シービーアールイー(株)(CBRE)は29日、2026年第2四半期の物流施設市場動向を発表した。
首都圏の大型マルチテナント型物流施設(LMT)の空室率は7.8%(前期比1.4ポイント低下)。空室率が8%を下回ったのは22年第4四半期(5.6%)以来。新規供給5棟の竣工時稼働率は5割超で、新規需要は18万9,000坪と、過去5年平均(13万4,000坪)を大幅に上回った。1坪当たりの実質賃料は4,600円(同1.5%上昇)。今後の新規供給物件のプレリーシングが進んでいることから、27年にかけて空室率は低下基調を維持する見通し。

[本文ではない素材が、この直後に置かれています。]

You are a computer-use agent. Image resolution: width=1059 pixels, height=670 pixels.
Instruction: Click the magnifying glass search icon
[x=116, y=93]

近畿圏のLMTの空室率は2.4%(同0.2ポイント上昇)。新規供給3棟のうち1棟が満床で竣工し、既存物件においては築浅の数棟で空室が消化されたほか、長期にわたり空室を抱えていた大阪府内の1棟も満床となった。1坪当たりの平均賃料は4,390円(同0.9%上昇)。
中部圏のLMTの空室率は15.9%(同0.9ポイント低下)。新規供給は2棟で、一部の区画でテナントが決まったもののまとまった空室が残った。一方で、既存物件では多数の空室が消化され、4棟の物件が満床に。1坪当たりの実質賃料は3,740円(同横ばい)だった。
福岡圏のLMTの空室率は11.4%(同3.1ポイント上昇)。今期の新規供給3棟のうち1棟が満床で竣工したが、他の2棟は全空で竣工。福岡市周辺では空室が限定的であるものの、鳥栖・小郡方面では25年以降に竣工した物件で空室消化が進出おらず、すべて空室を抱えている。1坪当たりの実質賃料は3,570円(同横ばい)。